DATASET RECORDS »
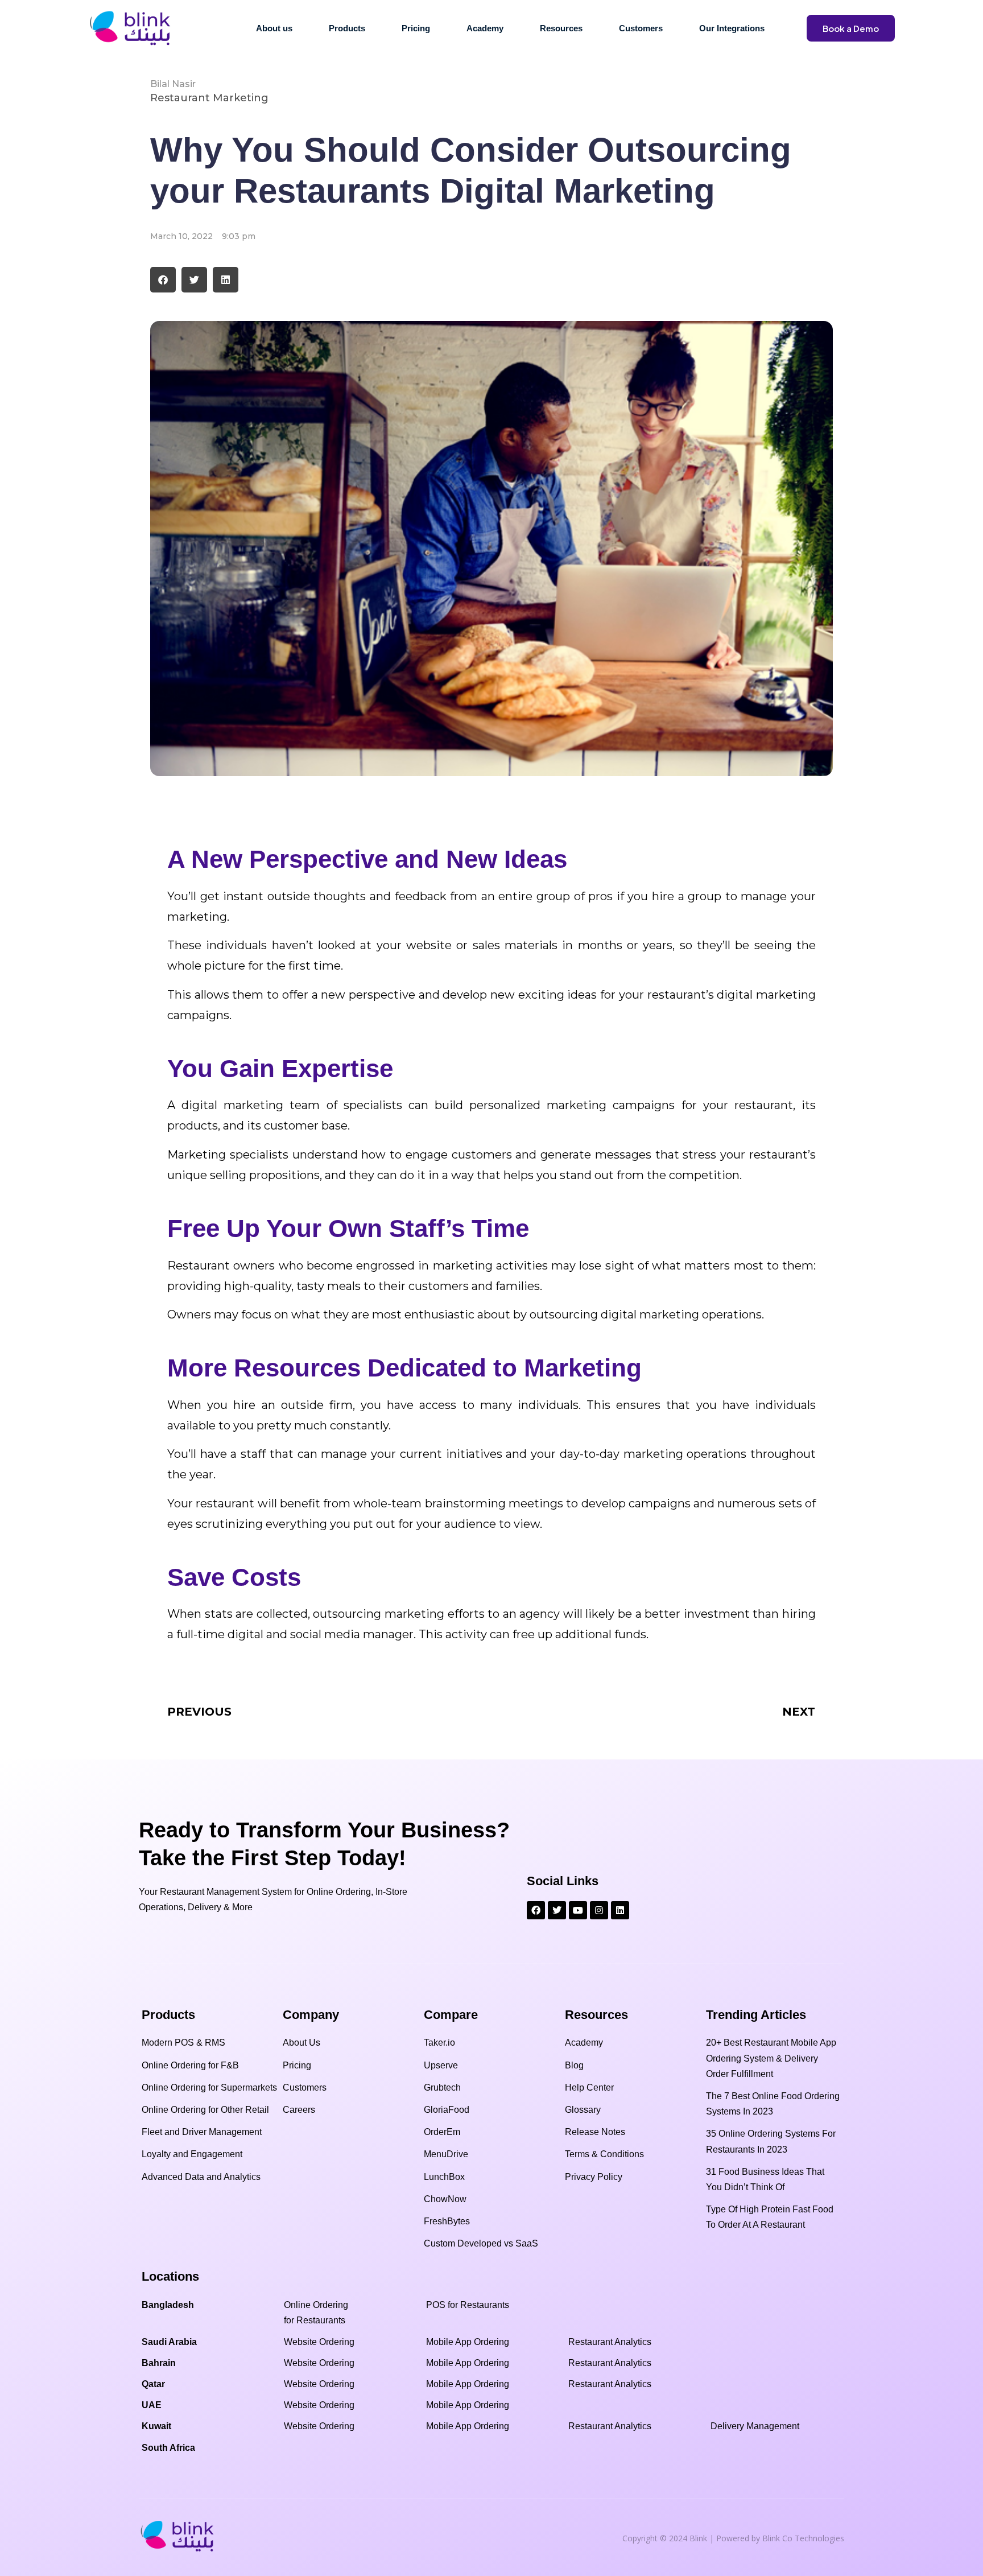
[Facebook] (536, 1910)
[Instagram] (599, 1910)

---

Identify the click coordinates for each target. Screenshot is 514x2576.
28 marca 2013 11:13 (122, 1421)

--

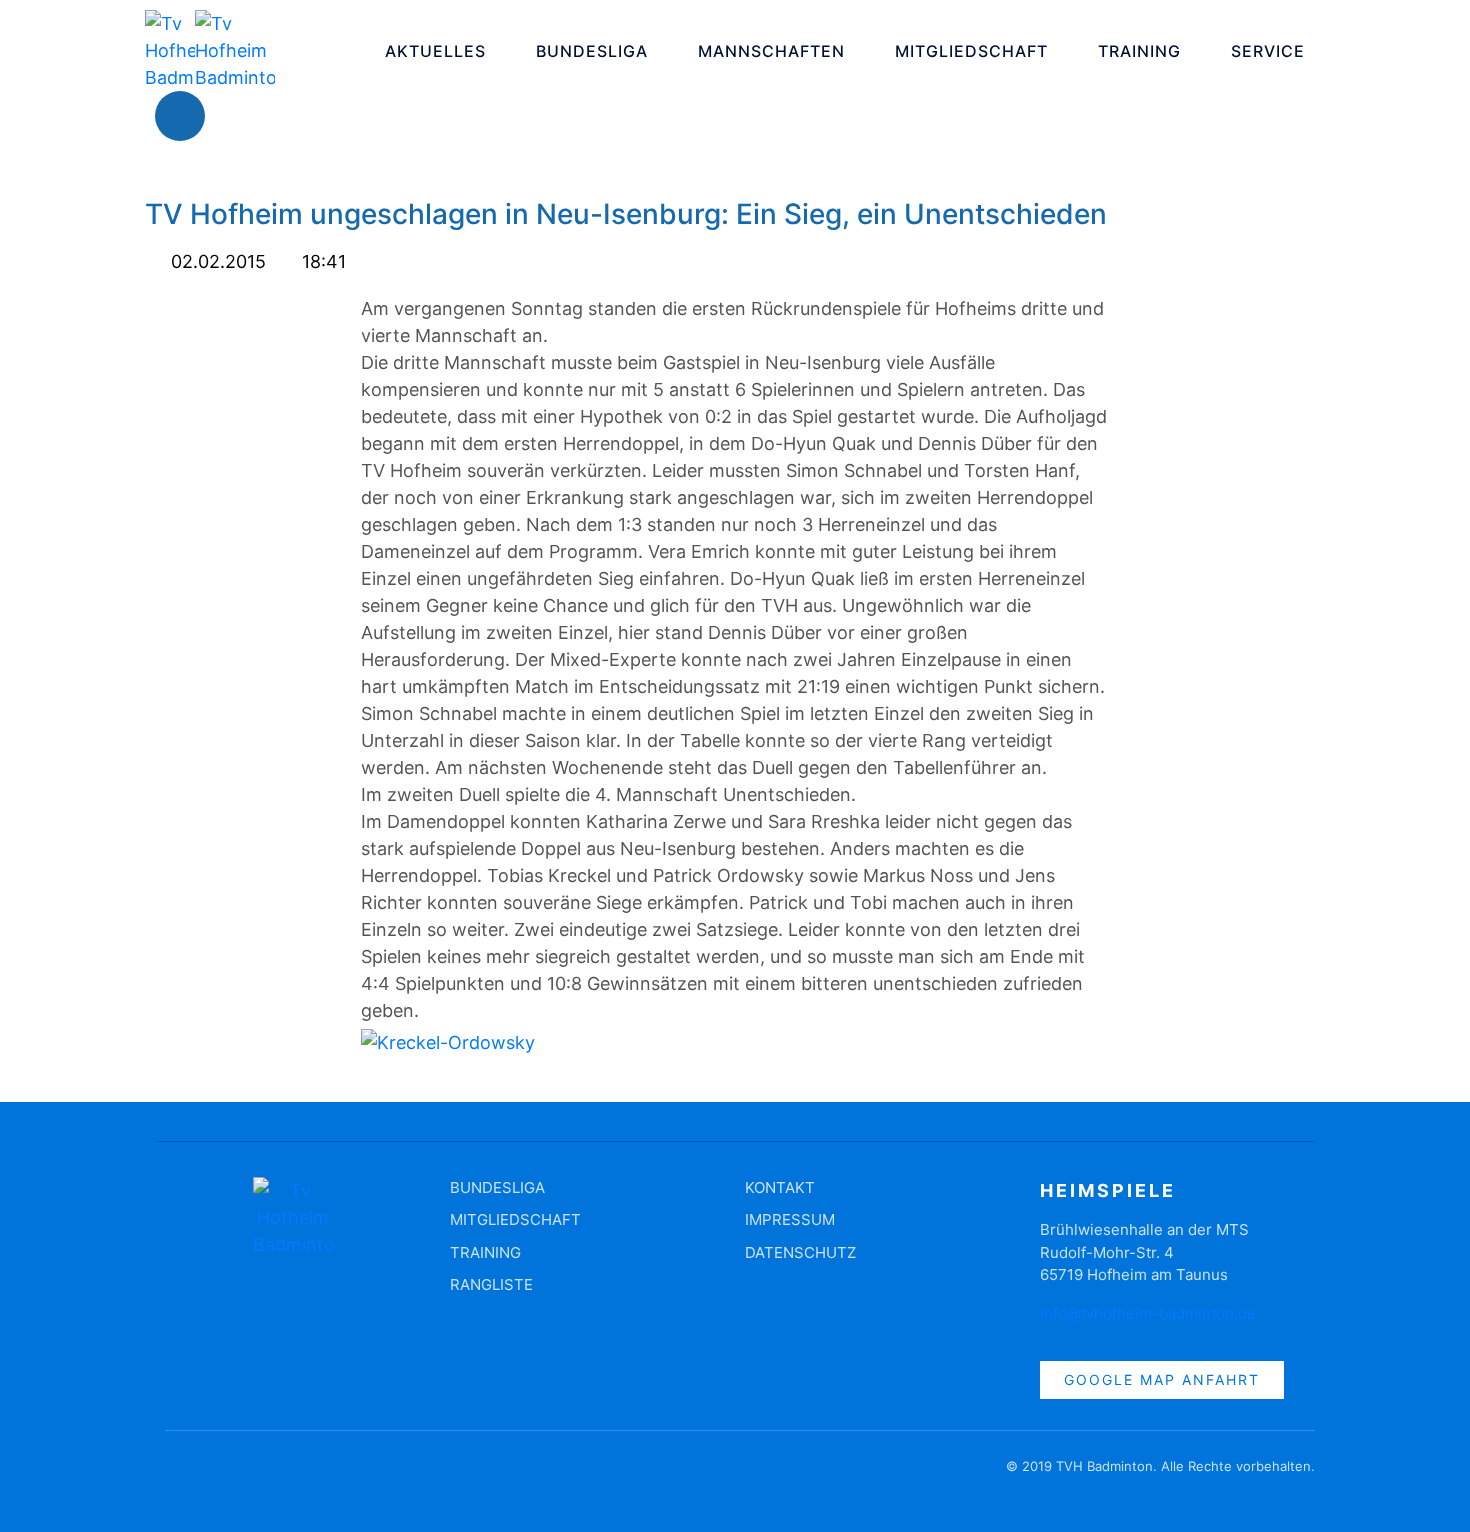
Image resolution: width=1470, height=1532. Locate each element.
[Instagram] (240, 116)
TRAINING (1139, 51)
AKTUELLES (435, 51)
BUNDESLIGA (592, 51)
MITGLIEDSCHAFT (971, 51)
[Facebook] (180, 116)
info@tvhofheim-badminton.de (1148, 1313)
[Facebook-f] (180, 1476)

INSTRUCTIONS TO FOLLOW »
Go back to the listing above. Copy word for word the lines from the one with "Image resolution: width=1470, height=1532." through the one with "[Facebook-f] (180, 1476)", and nothing more.

YOUR SOLUTION »
Image resolution: width=1470, height=1532. Locate each element.
[Instagram] (240, 116)
TRAINING (1139, 51)
AKTUELLES (435, 51)
BUNDESLIGA (592, 51)
MITGLIEDSCHAFT (971, 51)
[Facebook] (180, 116)
info@tvhofheim-badminton.de (1148, 1313)
[Facebook-f] (180, 1476)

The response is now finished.